The environmental group Greenpeace blasted House Republicans Wednesday for attempting to pressure them, and others, into forking over emails to Democratic state attorneys general targeting oil giant Exxon Mobil.
The group’s executive director, Annie Leonard, said the 13 lawmakers pressuring environmental groups are acting to protect the oil company from scrutiny, rather than have it held accountable for possibly covering up the threat posed by climate change.
“The First Amendment protects advocating for regressive and misguided policy, for which Exxon and its enablers are no doubt thankful, but it does not protect fraud,” she said. “If companies publicly denied climate change while knowing all along how dangerous it was, they should be held accountable.”

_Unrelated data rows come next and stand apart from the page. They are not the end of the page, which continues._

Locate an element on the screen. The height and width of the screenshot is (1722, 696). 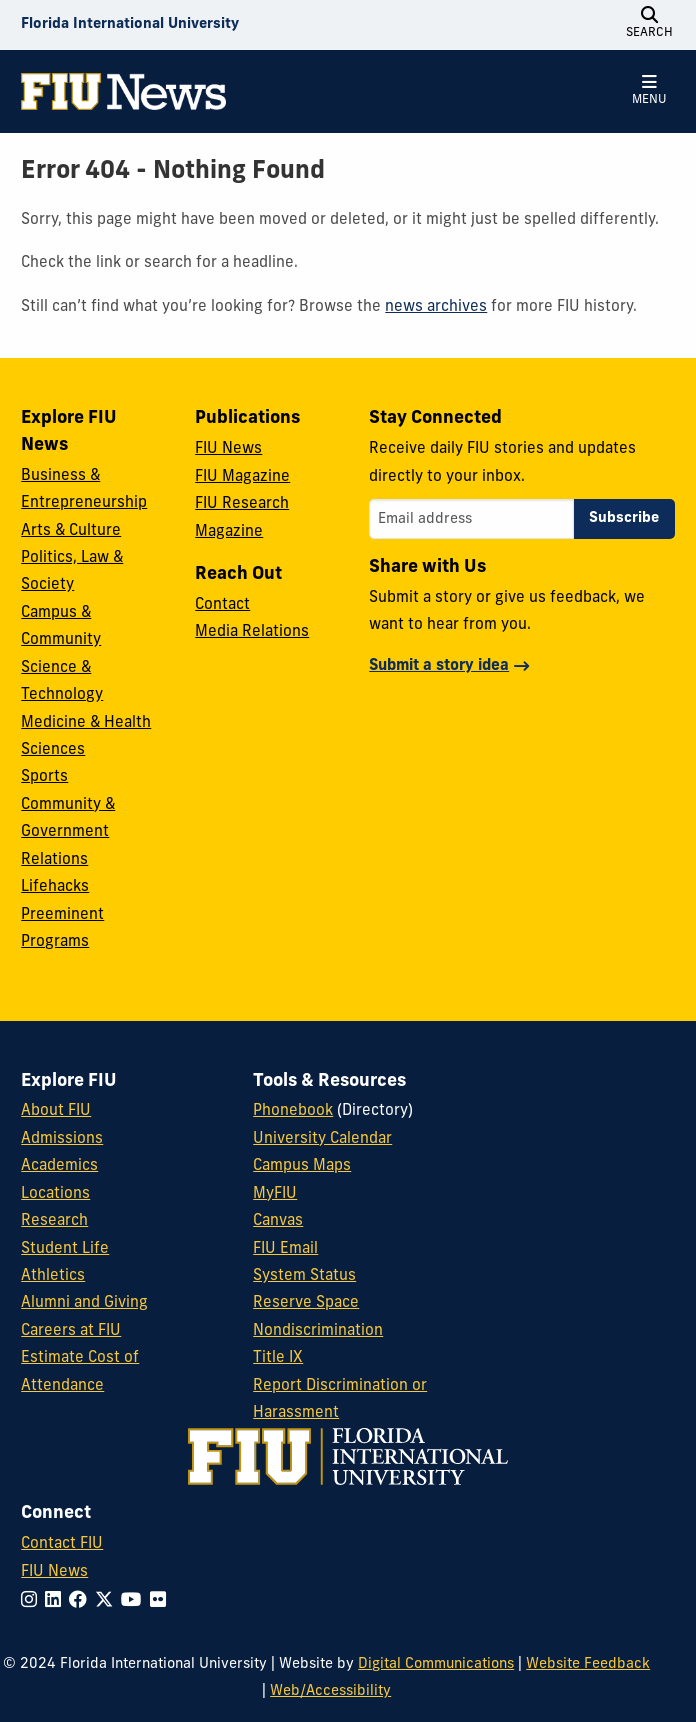
Media Relations is located at coordinates (252, 632).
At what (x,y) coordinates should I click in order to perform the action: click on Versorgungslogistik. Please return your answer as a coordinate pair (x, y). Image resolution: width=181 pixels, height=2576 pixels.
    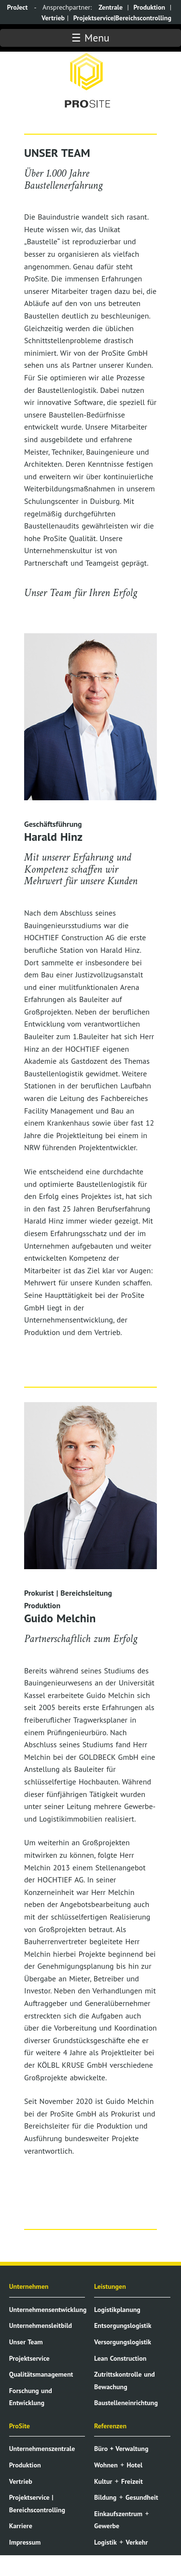
    Looking at the image, I should click on (122, 2342).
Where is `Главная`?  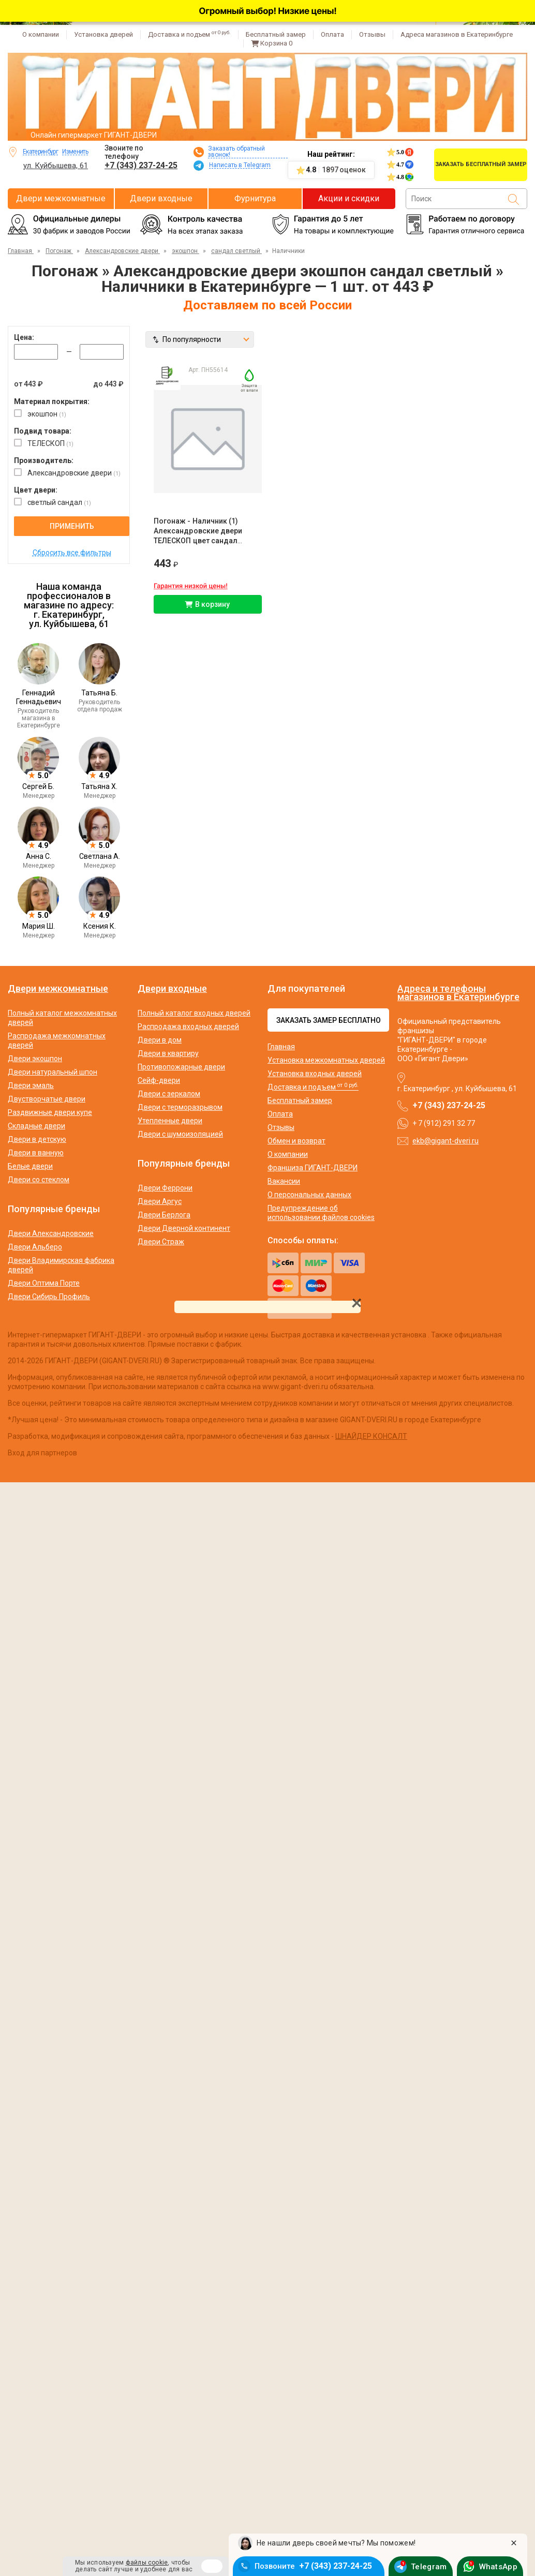
Главная is located at coordinates (281, 1047).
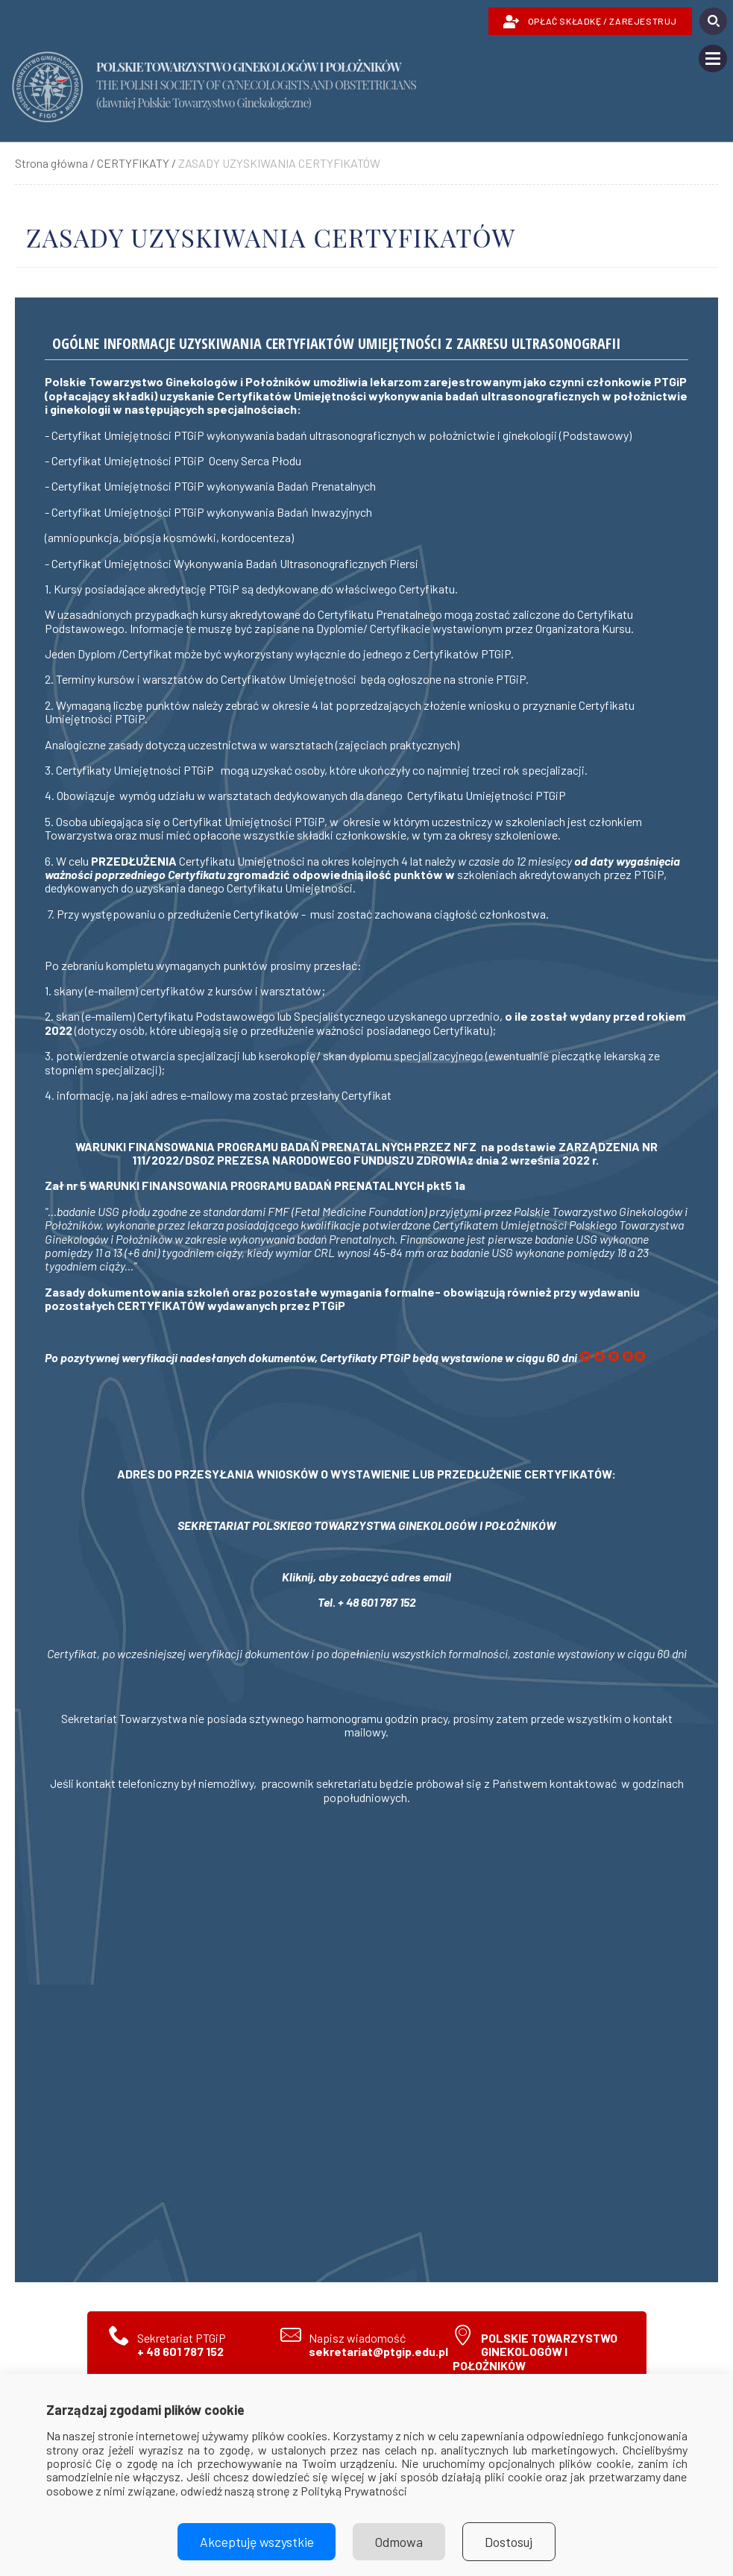 The image size is (733, 2576). What do you see at coordinates (51, 163) in the screenshot?
I see `Strona główna` at bounding box center [51, 163].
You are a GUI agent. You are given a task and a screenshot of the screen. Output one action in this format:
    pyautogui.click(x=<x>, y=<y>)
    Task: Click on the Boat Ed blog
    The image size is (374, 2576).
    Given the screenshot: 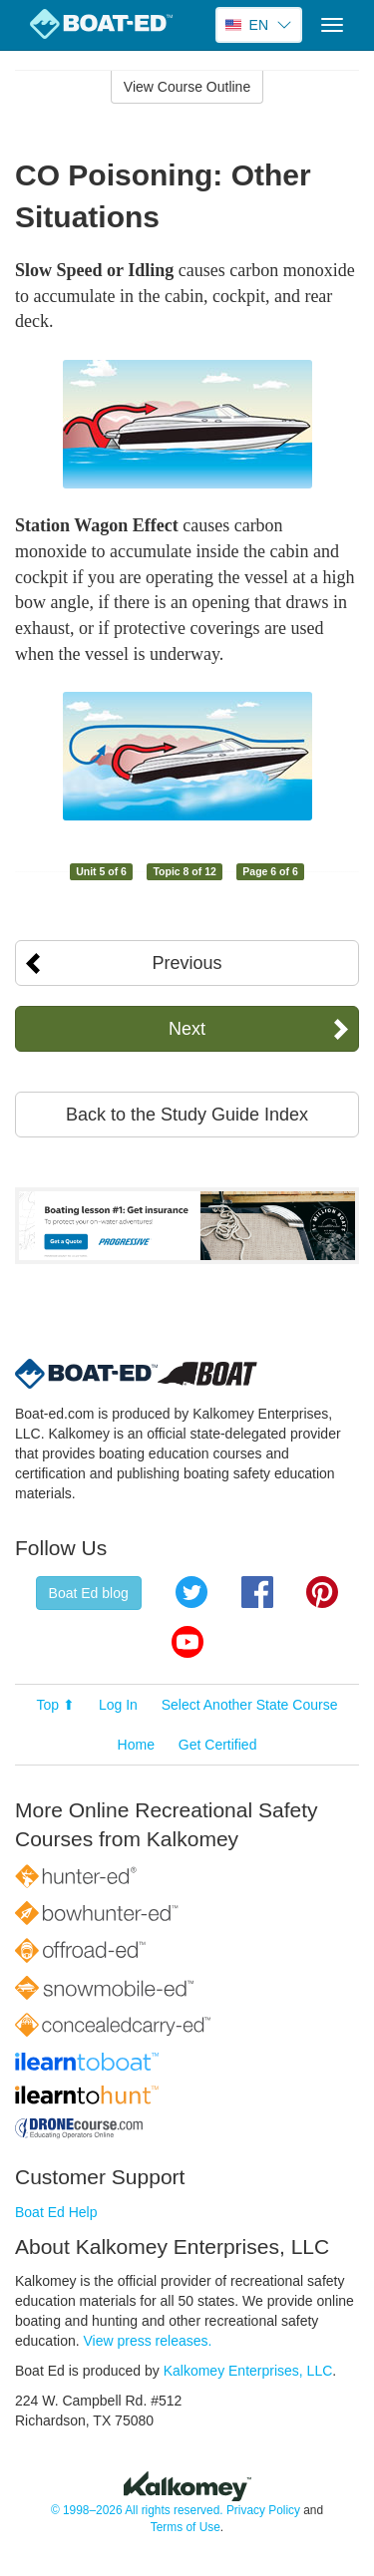 What is the action you would take?
    pyautogui.click(x=89, y=1593)
    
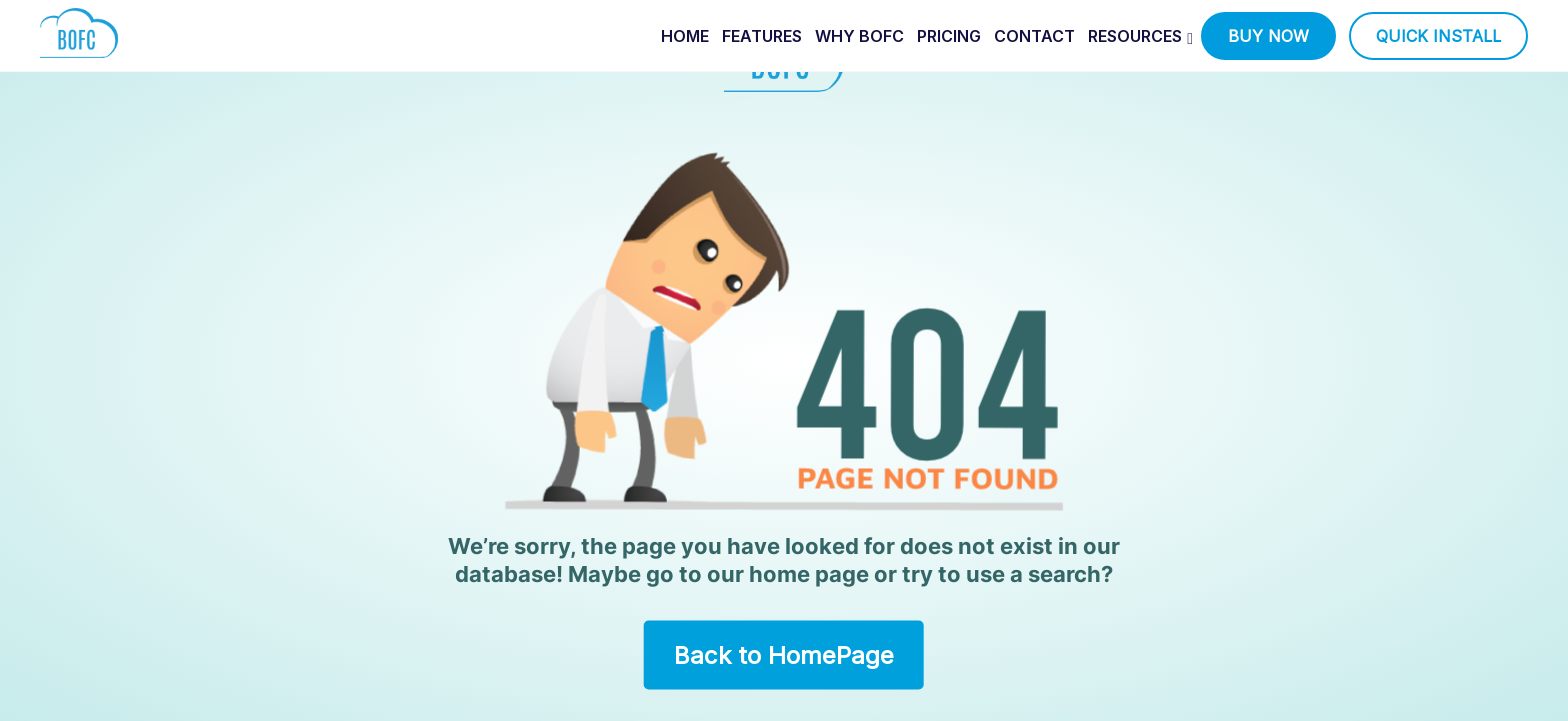 Image resolution: width=1568 pixels, height=721 pixels. I want to click on home, so click(685, 36).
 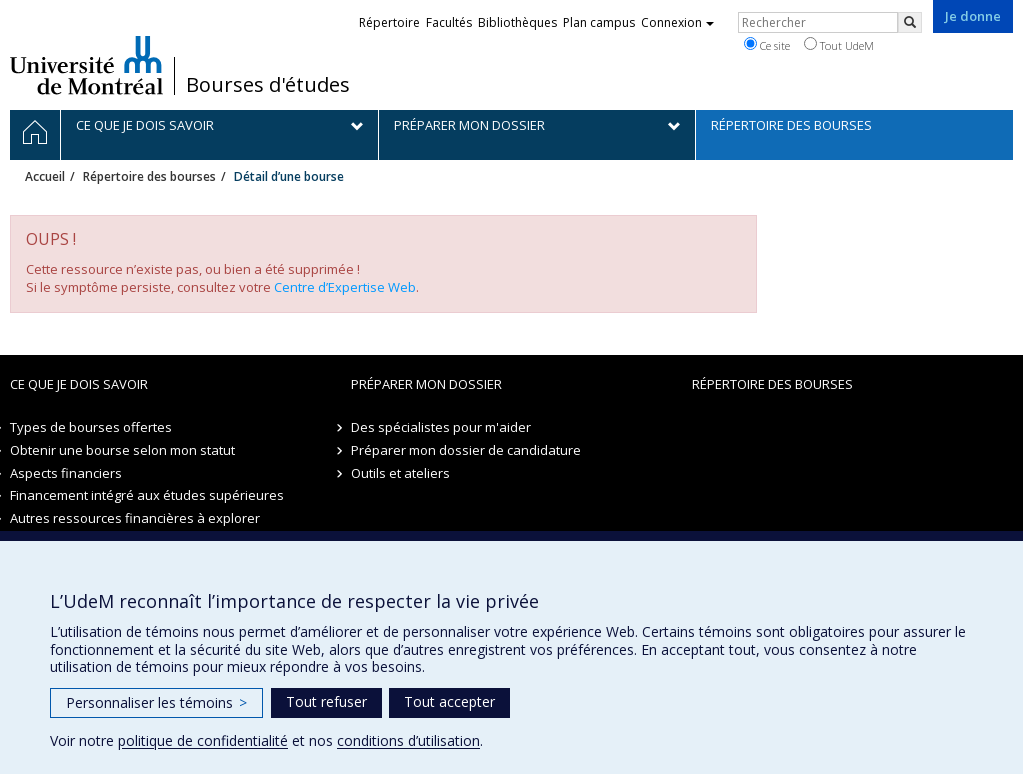 What do you see at coordinates (677, 22) in the screenshot?
I see `Connexion` at bounding box center [677, 22].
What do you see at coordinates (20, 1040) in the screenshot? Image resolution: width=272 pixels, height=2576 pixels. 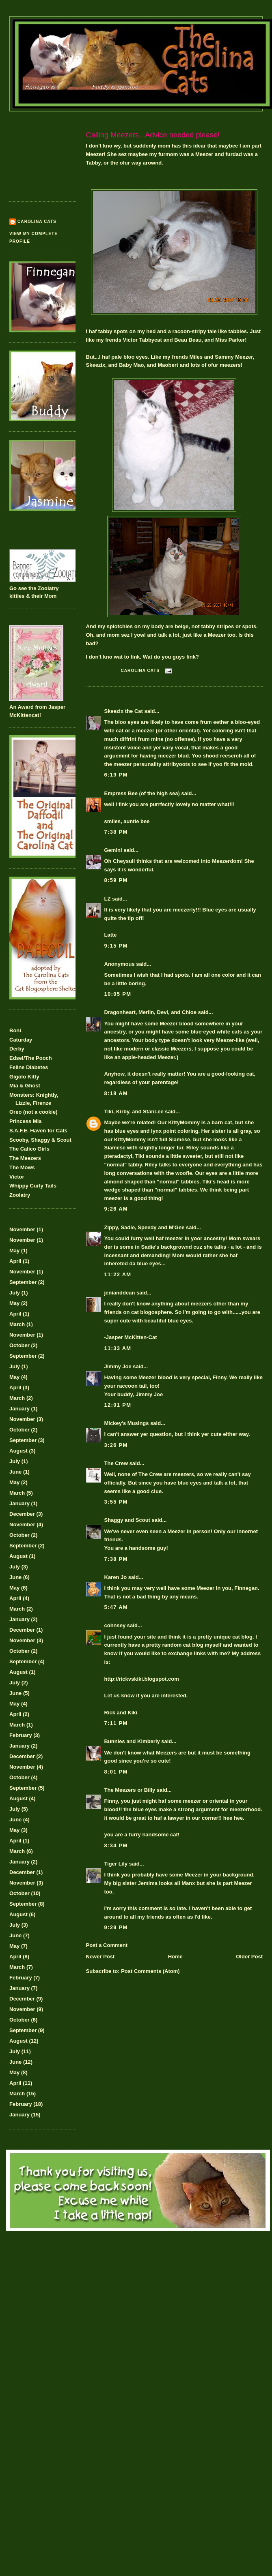 I see `Caturday` at bounding box center [20, 1040].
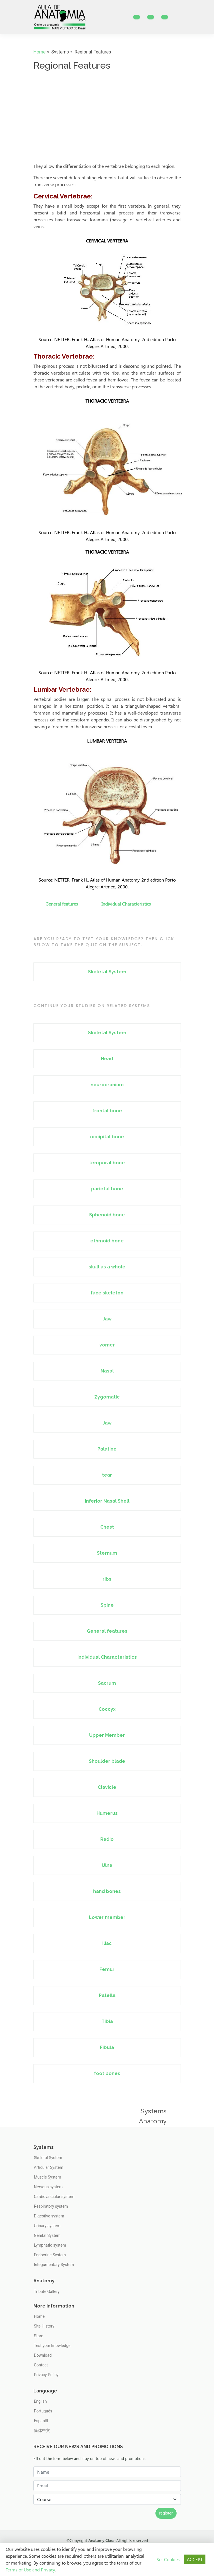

“Climate change is real, it is caused by carbon pollution, and it is the greatest threat people and our planet have ever faced,” Leonard said in response to a letter the lawmakers sent her group last month. “Exxon knows this — it has known this for decades — but the global oil giant has denied the truth in favor of profits for years.
“It should be held accountable, but this letter from House Republicans seems more like an attempt to protect Exxon from scrutiny,” Leonard said.
The GOP members, led by House science committee Chairman Lamar Smith, R-Texas, argue that environmental groups and state attorneys general are involved in a coordinated pressure campaign based on politics rather than science.
The Republicans sent letters to Greenpeace and other environmental groups, as well as a contingent of Democratic state attorneys general that have subpoenaed Exxon for documents regarding its findings on climate change.
The attorneys general assert that Exxon suppressed the findings that showed climate change posed a very real public danger. The accusation is built off a Los Angeles Times and Inside Climate News report that the company knew in July 1977 that carbon dioxide from burning fossil fuels would warm the planet.